In some embodiments, the volume of the magnetic bead suspension 502 added is anywhere between 1× to 1.8× the volume of the second reaction mixture 704 within the second reaction vessel 700. For example, 36 μL of the magnetic bead suspension 502 can be added to 20 μL of the second reaction mixture 704 within the second reaction vessel 700.

The second purification procedure 800 can also comprise incubating a mixture 802 within the second reaction vessel 700 comprising both the amplified second reaction mixture 704 and the magnetic bead suspension 502 at room temperature (e.g., between about 20° C. to about 25° C.) for an incubation period (e.g., between about 5 minutes to 10 minutes) to allow the index-tagged target amplicons to bind to the magnetic beads 504.

The second purification procedure 800 can also comprise collecting and immobilizing the amplicon-bound magnetic beads 804 to at least one inner surface of the second reaction vessel 700 by placing at least one outer surface of the second reaction vessel 700 in proximity to a magnet 508. The second purification procedure 800 can comprise initially positioning the at least one outer surface of the second reaction vessel 700 in proximity to the magnet 508 and then repeatedly moving the second reaction vessel 700 away from the magnet 508 and bringing the at least one outer surface of the second reaction vessel 700 back next to the magnet 508.

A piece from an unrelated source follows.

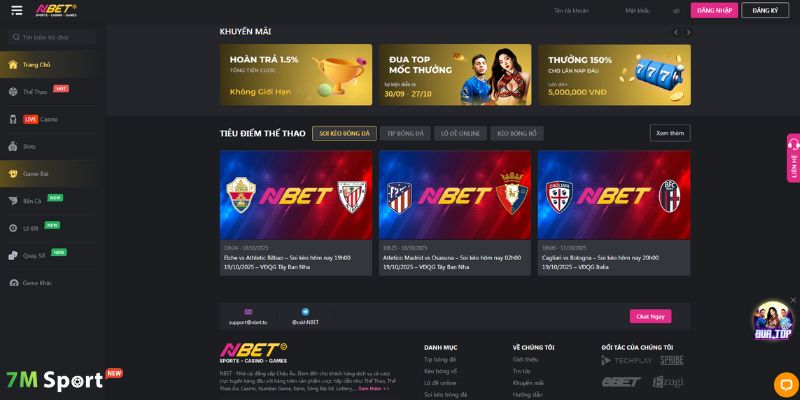Click the Đăng Nhập button
Viewport: 800px width, 400px height.
pyautogui.click(x=714, y=10)
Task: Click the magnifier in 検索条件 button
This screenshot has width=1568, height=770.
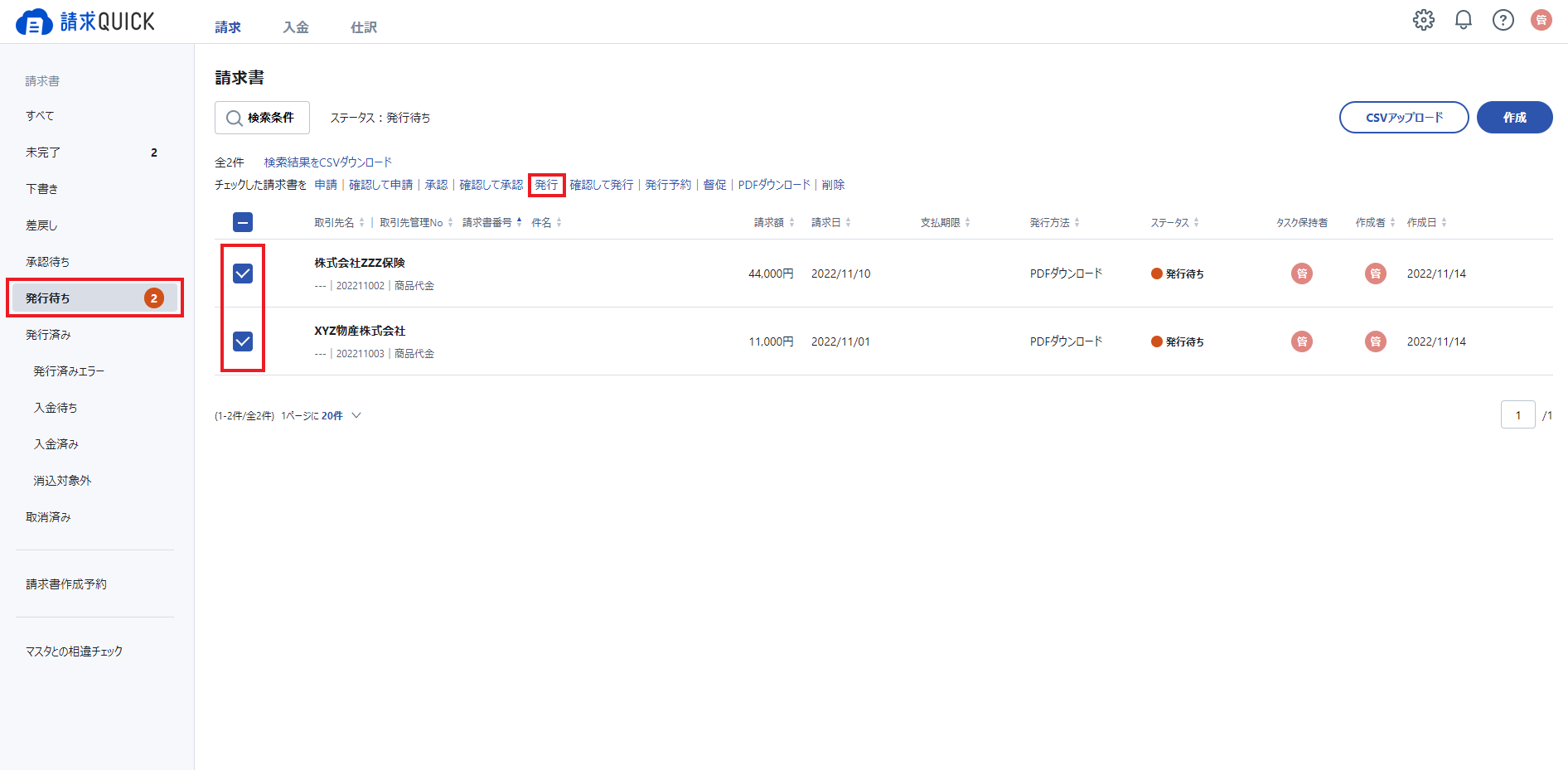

In some embodiments, the magnet 508 can be a permanent magnet. For example, the magnet 508 can be a neodymium iron boron (NdFeB) permanent magnet. The magnet 508 can be incorporated into or embedded within a magnetic separation rack or platform (see, e.g., FIGS. 6A and 6B).

The second purification procedure 800 can also comprise removing and discarding a supernatant from the second reaction vessel 700 while the amplicon-bound magnetic beads 804 are immobilized to the at least one inner surface of the second reaction vessel 700 by the magnet 508. Removing and discarding the supernatant can comprise using a micropipette to aspirate the supernatant from the second reaction vessel 700 into the pipette tip and expelling the supernatant to discard the supernatant.

The second purification procedure 800 can also comprise introducing an ethanol wash solution 510 to the second reaction vessel 700 containing the amplicon-bound magnetic beads 804. For example, the ethanol wash solution 510 can be a 70% (v/v) ethanol or isopropyl alcohol solution. The second purification procedure 800 can comprise introducing between about 50 μL to about 125 μL of the ethanol wash solution 510 to the second reaction vessel 700 containing the amplicon-bound magnetic beads 507. One objective of the ethanol wash step is to remove excess salts from buffers added to the second reaction vessel 700 in previous steps of the method 200.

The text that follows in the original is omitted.